Niall McCoy's Blog – Ulster final teams named

 

Perhaps this is the face that James McCartan pulled when he revealed his Ulster final team

The Ulster final teams were named and, on seeing them, Niall McCoy dropped everything and penned this blog in reaction to what he sees some managerial hijinks. For McCoy, teamsheets aren’t worth the paper they are written on.

The teams for this year’s Ulster final are as follows:
Down: B McVeigh, D McCartan, B McArdle, D O’Hagan, D Hughes, D Gordon, A Brannigan, A Rogers, K McKernan, D O’Hare, M Poland, A Carr, B Coulter, C Laverty, E McCartan.

Donegal: P Durcan, P McGrath, N McGee, F McGlynn, E McGee, K Lacey, A Thompson, R Kavanagh, N Gallagher, D Walsh, R Bradley, M McHugh, P McBrearty, M Murphy, C McFadden.

By Niall McCoy

I WAS down in the heartland of south Down last night when I was shown a text containing the Mourne team that had been just announced. Iphones don’t automatically convert a list of names into team layout so it took me a few seconds to work out who was playing where. And then I had a wee chuckle to myself.

I don’t know what James McCartan is planning in terms of tactics this weekend against Donegal, although I would hazard a guess that it may be one of the most defensive minded strategies ever seen in red and black, but his listed teamsheet still had an air of mischief about it.

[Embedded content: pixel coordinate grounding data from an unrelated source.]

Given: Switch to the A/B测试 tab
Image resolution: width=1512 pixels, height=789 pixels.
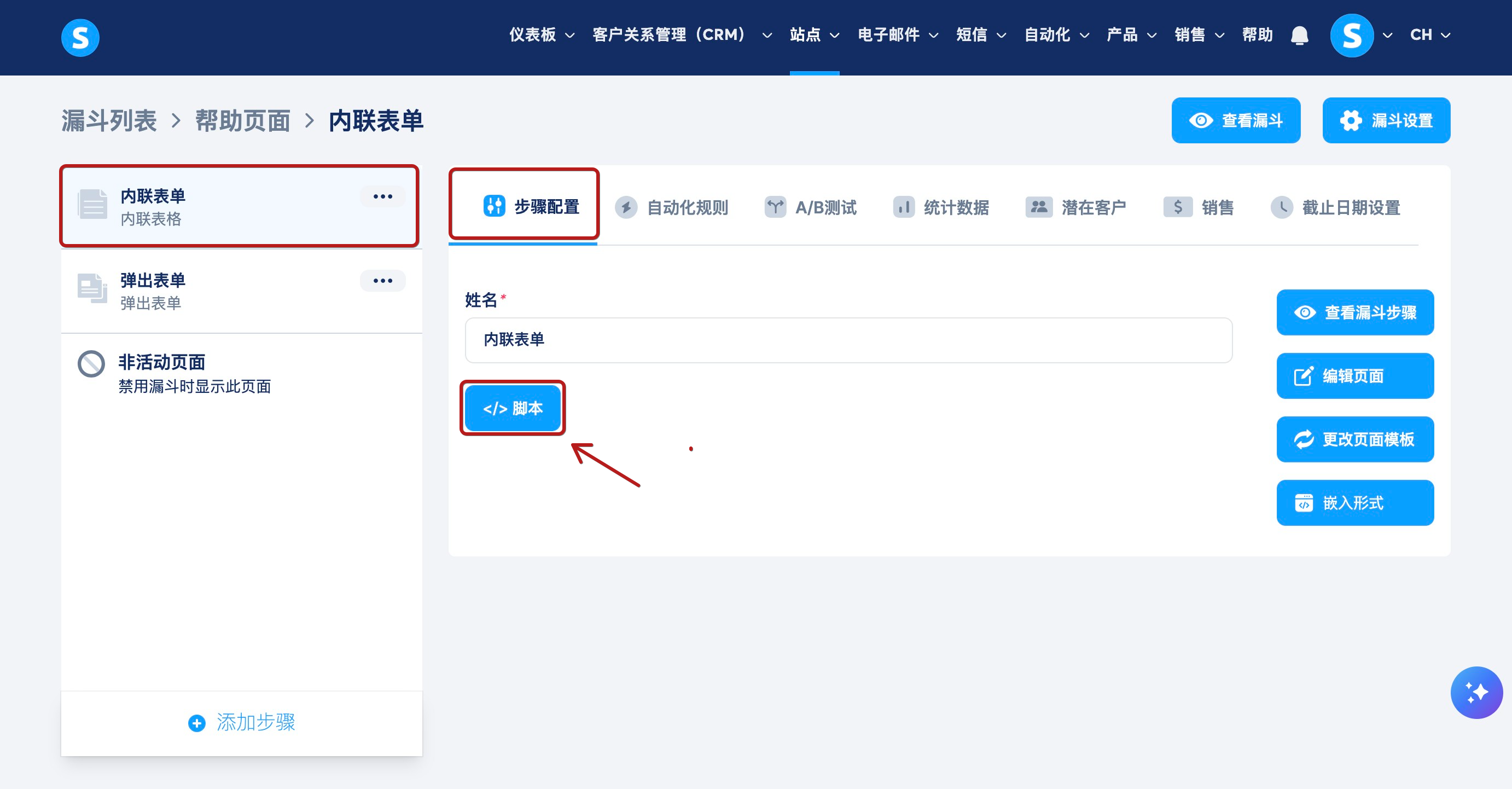Looking at the screenshot, I should [811, 207].
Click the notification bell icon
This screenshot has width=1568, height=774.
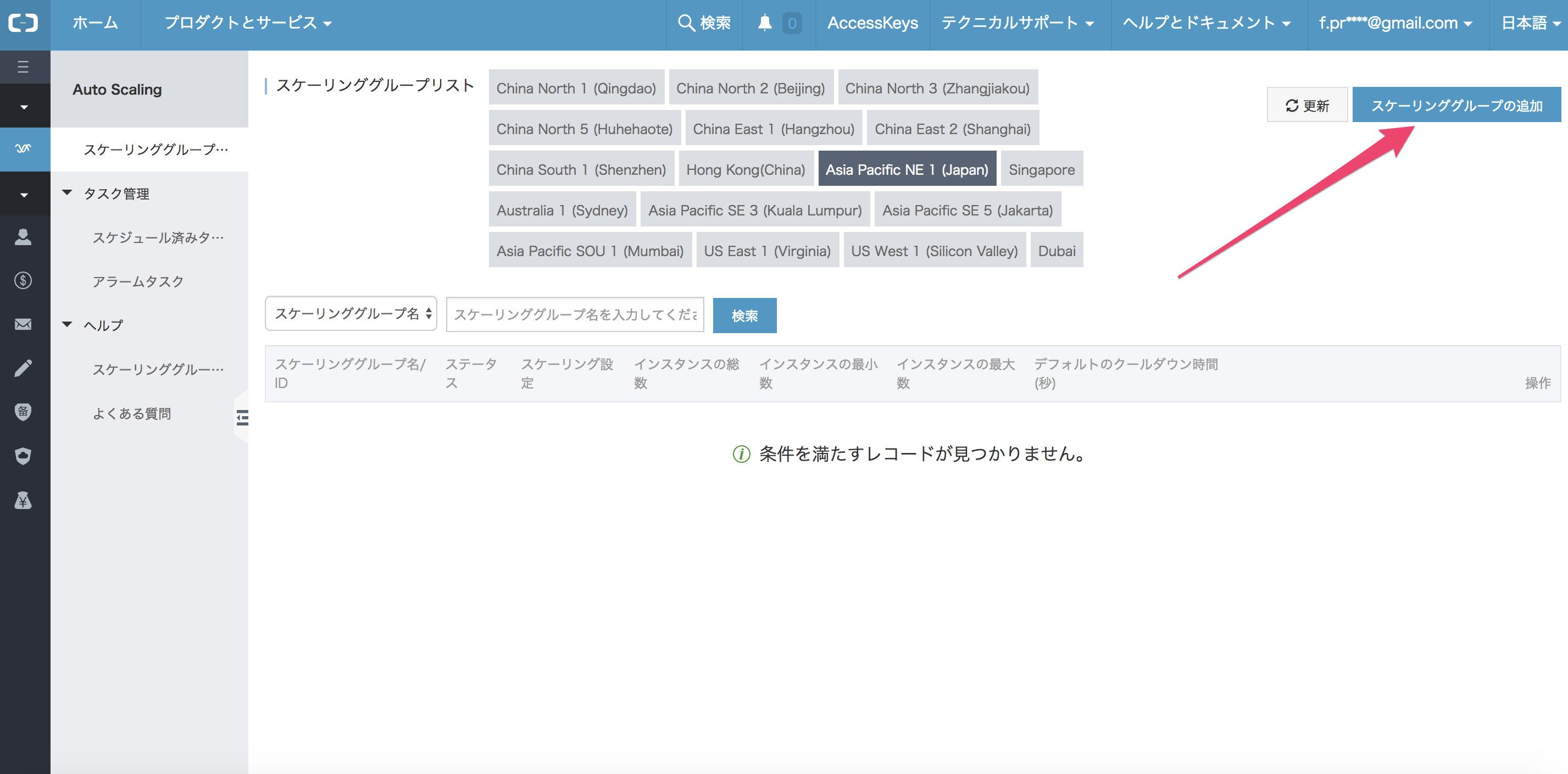click(765, 23)
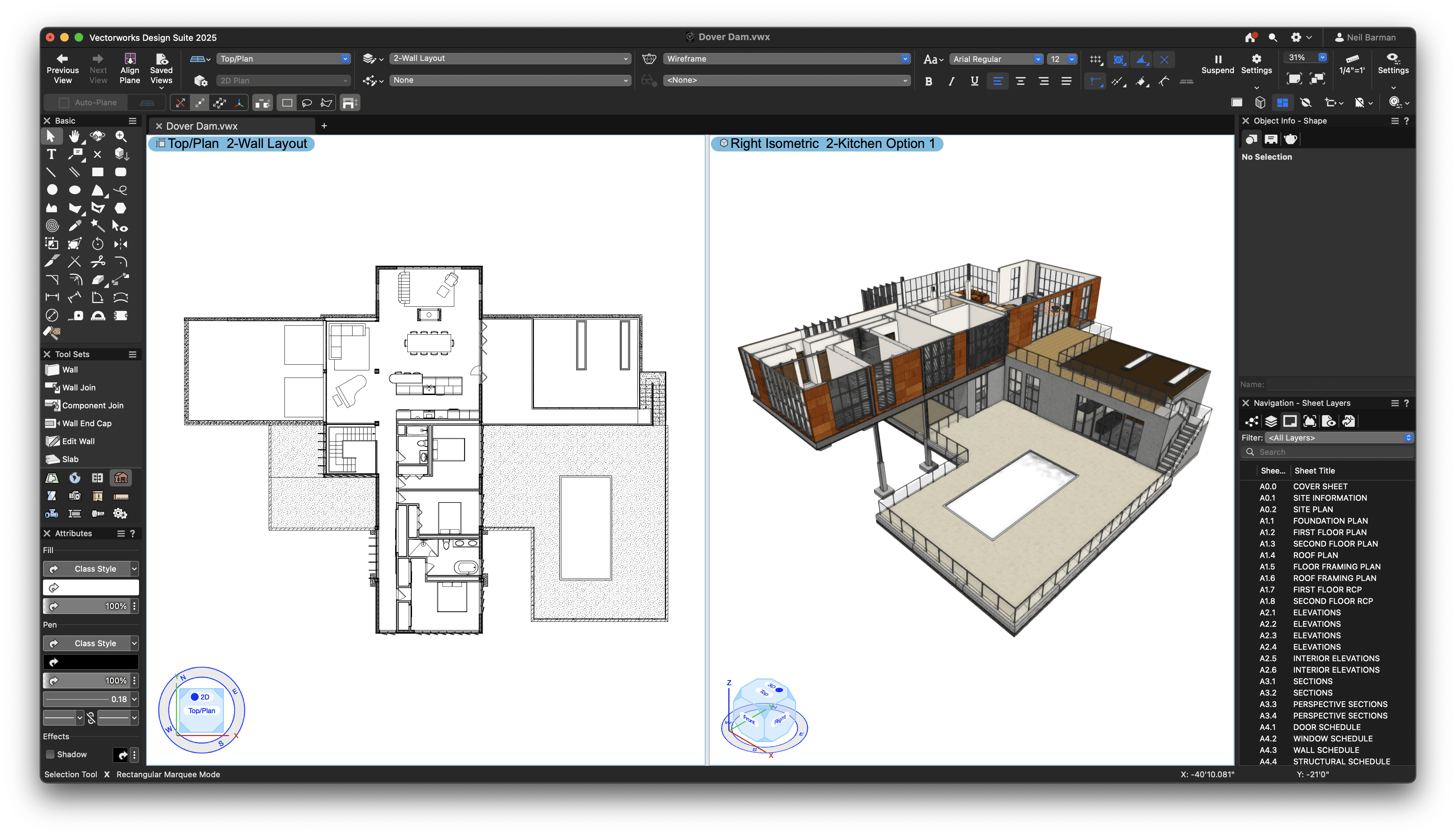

Danny Hughes at wing back? Dan Gordon at centre half-back? Kevin McKernan in the middle? Donal O’Hare in the half-forward line? It’s very, very unlikely that all these lads will feature in those designated positions.

So, if that hunch is right, why would McCartan do it? To put it simply, I think he probably did it for a laugh. He knows more and more teams release false teams and the chances of making a clever masterstroke are slimmer. The opposition no longer treat the team named on the Thursday or Friday as gospel, so he just decided to have a bit of fun with it.

I don’t see a massive advantage in teams releasing false teams. Maybe if a player has made a miraculous recovery or a star man has been injured on the quiet, it could be cute – but there is so little stock in teamsheets these days that it’s very hard to out-wit your opponent with a ploy like that. Moles and spies are everywhere too, so if you have a player back from injury, chances are the team you’re playing know that too.

As a journalist it’s a minor inconvenience. Usually our pens never leave the table until a few minutes into the game with the first incident of note, but now we can’t be as lazy and spend the first five minutes trying to work out who is in and who is playing where.

As a fan, it’s more a nostalgia thing. Recently I found a load of old match programmes I had collected as a young Armagh fan growing up. On a number of them, beside forwards’ names, there was a few vertical strokes indicating their points tally.

Today, some of the main men in games don’t even make the matchday squad in the programme but end up starting, which would lead to all sorts of scribbling on the programme to accommodate all the switches. And back in the day very few corner-backs had that point or points tally beside their name, they do now.

Match programmes may be a small part of the GAA, but they are an important part – they should be respected by counties. At the moment, they offer little more than something to read at the interval.